TASK REQUIREMENTS:
In the entries that follow, the line with "Given: Refresh the secrets list" opens the range and the line with "Image resolution: width=2006" closes it; repeat that range exactly, both lines included.

RECORDS FOR THIS EXERCISE:
◇ ◇ ◇ ◇ ◇ ◇ ◇

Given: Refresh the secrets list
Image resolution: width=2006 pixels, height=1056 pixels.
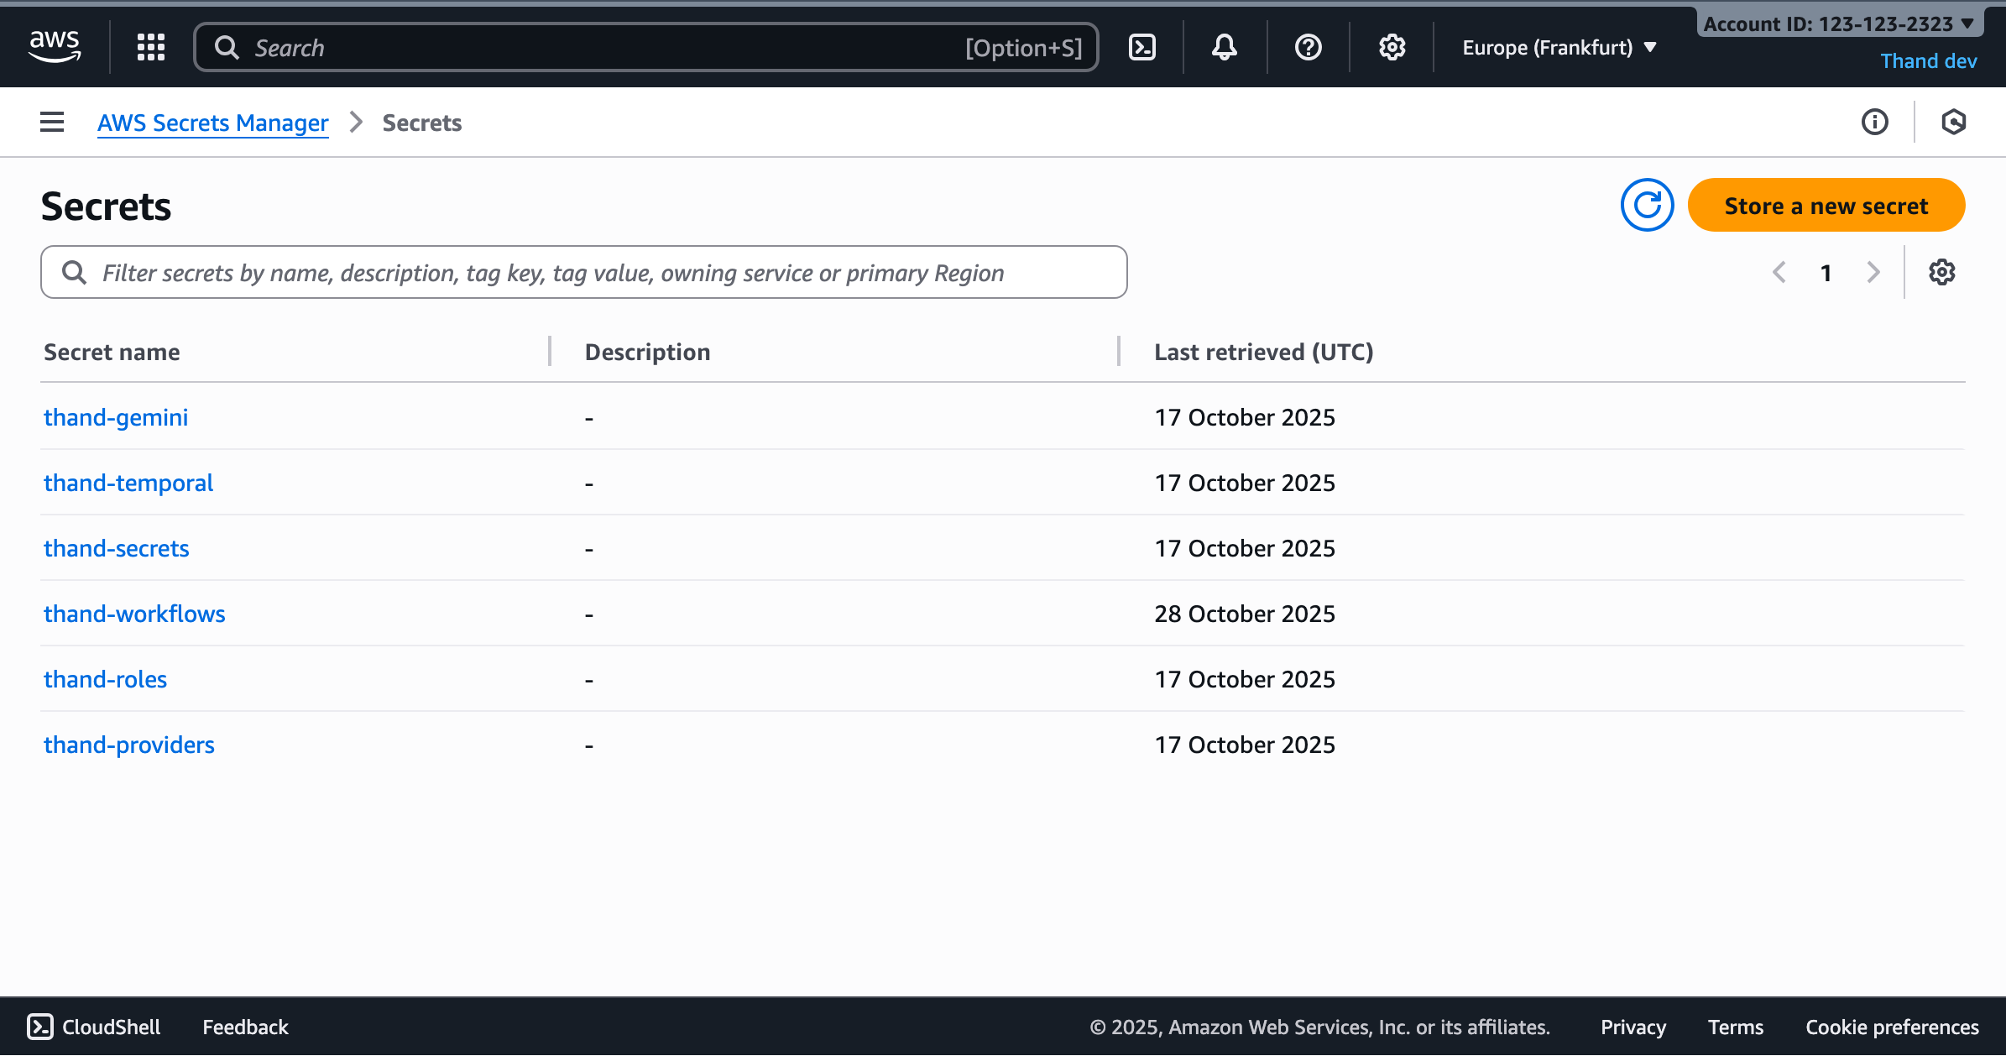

◇ ◇ ◇ ◇ ◇ ◇ ◇

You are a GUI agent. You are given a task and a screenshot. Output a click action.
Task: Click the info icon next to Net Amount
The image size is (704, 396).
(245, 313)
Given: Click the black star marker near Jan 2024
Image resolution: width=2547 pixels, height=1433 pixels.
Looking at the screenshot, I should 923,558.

◇ ◇ ◇ ◇ ◇ ◇ ◇

SOLUTION BELOW:
Given: Refresh the secrets list
Image resolution: width=2006 pixels, height=1056 pixels.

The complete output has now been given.